- WHAT IS NEEDED -
Rewrite all of the records with "Locate an element on the screen" replaced by "Point to an element on the screen", leaving everything else unchanged.

- DATASET RECORDS -
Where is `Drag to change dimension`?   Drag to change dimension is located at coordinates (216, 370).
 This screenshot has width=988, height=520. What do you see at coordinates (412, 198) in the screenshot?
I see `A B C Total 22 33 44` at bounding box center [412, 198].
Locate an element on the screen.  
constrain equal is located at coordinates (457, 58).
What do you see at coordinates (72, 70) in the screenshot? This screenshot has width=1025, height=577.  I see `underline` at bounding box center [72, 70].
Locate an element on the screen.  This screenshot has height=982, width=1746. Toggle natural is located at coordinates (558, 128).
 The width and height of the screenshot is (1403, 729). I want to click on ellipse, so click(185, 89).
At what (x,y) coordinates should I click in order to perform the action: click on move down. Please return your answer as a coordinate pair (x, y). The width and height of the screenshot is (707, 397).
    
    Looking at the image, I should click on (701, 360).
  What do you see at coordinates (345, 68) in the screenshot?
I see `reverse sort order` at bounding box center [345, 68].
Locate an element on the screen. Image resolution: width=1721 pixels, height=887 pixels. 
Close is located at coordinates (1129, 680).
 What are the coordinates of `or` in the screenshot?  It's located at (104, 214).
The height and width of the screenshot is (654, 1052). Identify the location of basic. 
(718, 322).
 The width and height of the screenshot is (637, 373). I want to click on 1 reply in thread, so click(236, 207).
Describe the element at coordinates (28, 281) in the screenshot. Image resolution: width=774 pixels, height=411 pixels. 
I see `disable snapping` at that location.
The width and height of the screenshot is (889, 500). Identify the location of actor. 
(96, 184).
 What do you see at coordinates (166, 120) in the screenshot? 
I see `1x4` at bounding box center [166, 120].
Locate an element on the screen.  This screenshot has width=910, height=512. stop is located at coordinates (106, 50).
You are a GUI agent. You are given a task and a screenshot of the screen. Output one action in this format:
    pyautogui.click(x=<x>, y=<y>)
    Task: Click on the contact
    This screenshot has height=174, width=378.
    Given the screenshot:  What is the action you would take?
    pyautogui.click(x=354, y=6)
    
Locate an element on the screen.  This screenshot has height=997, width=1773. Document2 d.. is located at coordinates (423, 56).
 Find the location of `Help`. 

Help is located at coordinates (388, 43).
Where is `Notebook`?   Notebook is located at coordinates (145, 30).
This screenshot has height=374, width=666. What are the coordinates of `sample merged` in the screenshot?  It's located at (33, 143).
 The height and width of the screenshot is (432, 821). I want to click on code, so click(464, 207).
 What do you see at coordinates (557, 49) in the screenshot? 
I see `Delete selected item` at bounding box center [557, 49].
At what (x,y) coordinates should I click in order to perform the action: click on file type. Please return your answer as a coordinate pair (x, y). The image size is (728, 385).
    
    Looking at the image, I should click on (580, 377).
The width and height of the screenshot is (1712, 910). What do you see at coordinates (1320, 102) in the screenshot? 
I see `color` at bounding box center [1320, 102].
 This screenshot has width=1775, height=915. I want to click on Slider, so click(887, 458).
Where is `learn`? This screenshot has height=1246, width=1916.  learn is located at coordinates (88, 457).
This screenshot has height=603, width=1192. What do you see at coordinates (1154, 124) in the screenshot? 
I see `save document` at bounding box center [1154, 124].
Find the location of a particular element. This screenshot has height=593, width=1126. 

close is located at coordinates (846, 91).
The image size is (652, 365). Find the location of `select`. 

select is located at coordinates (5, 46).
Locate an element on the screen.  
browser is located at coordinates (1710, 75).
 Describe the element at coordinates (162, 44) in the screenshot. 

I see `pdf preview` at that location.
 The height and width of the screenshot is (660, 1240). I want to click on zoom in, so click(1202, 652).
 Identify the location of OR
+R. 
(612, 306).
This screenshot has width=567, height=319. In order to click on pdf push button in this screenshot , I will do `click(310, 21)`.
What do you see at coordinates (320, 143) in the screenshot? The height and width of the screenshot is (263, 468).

- TASK OUTPUT -
Where is `Drag to change dimension`?   Drag to change dimension is located at coordinates (216, 370).
 This screenshot has width=988, height=520. What do you see at coordinates (412, 198) in the screenshot?
I see `A B C Total 22 33 44` at bounding box center [412, 198].
Point to an element on the screen.  
constrain equal is located at coordinates (457, 58).
What do you see at coordinates (72, 70) in the screenshot? This screenshot has width=1025, height=577.  I see `underline` at bounding box center [72, 70].
Point to an element on the screen.  This screenshot has height=982, width=1746. Toggle natural is located at coordinates (558, 128).
 The width and height of the screenshot is (1403, 729). I want to click on ellipse, so click(185, 89).
At what (x,y) coordinates should I click in order to perform the action: click on move down. Please return your answer as a coordinate pair (x, y). The width and height of the screenshot is (707, 397).
    
    Looking at the image, I should click on (701, 360).
  What do you see at coordinates (345, 68) in the screenshot?
I see `reverse sort order` at bounding box center [345, 68].
Point to an element on the screen. Image resolution: width=1721 pixels, height=887 pixels. 
Close is located at coordinates (1129, 680).
 What are the coordinates of `or` in the screenshot?  It's located at (104, 214).
The height and width of the screenshot is (654, 1052). Identify the location of basic. 
(718, 322).
 The width and height of the screenshot is (637, 373). I want to click on 1 reply in thread, so click(236, 207).
Describe the element at coordinates (28, 281) in the screenshot. Image resolution: width=774 pixels, height=411 pixels. 
I see `disable snapping` at that location.
The width and height of the screenshot is (889, 500). Identify the location of actor. 
(96, 184).
 What do you see at coordinates (166, 120) in the screenshot? 
I see `1x4` at bounding box center [166, 120].
Point to an element on the screen.  This screenshot has width=910, height=512. stop is located at coordinates (106, 50).
You are a GUI agent. You are given a task and a screenshot of the screen. Output one action in this format:
    pyautogui.click(x=<x>, y=<y>)
    Task: Click on the contact
    This screenshot has height=174, width=378.
    Given the screenshot:  What is the action you would take?
    pyautogui.click(x=354, y=6)
    
Point to an element on the screen.  This screenshot has height=997, width=1773. Document2 d.. is located at coordinates (423, 56).
 Find the location of `Help`. 

Help is located at coordinates (388, 43).
Where is `Notebook`?   Notebook is located at coordinates (145, 30).
This screenshot has height=374, width=666. What are the coordinates of `sample merged` in the screenshot?  It's located at (33, 143).
 The height and width of the screenshot is (432, 821). I want to click on code, so click(464, 207).
 What do you see at coordinates (557, 49) in the screenshot? 
I see `Delete selected item` at bounding box center [557, 49].
At what (x,y) coordinates should I click in order to perform the action: click on file type. Please return your answer as a coordinate pair (x, y). The image size is (728, 385).
    
    Looking at the image, I should click on (580, 377).
The width and height of the screenshot is (1712, 910). What do you see at coordinates (1320, 102) in the screenshot? 
I see `color` at bounding box center [1320, 102].
 This screenshot has width=1775, height=915. I want to click on Slider, so click(887, 458).
Where is `learn`? This screenshot has height=1246, width=1916.  learn is located at coordinates (88, 457).
This screenshot has height=603, width=1192. What do you see at coordinates (1154, 124) in the screenshot? 
I see `save document` at bounding box center [1154, 124].
Find the location of a particular element. This screenshot has height=593, width=1126. 

close is located at coordinates (846, 91).
The image size is (652, 365). Find the location of `select`. 

select is located at coordinates (5, 46).
Point to an element on the screen.  
browser is located at coordinates (1710, 75).
 Describe the element at coordinates (162, 44) in the screenshot. 

I see `pdf preview` at that location.
 The height and width of the screenshot is (660, 1240). I want to click on zoom in, so click(1202, 652).
 Identify the location of OR
+R. 
(612, 306).
This screenshot has width=567, height=319. In order to click on pdf push button in this screenshot , I will do `click(310, 21)`.
What do you see at coordinates (320, 143) in the screenshot? The height and width of the screenshot is (263, 468).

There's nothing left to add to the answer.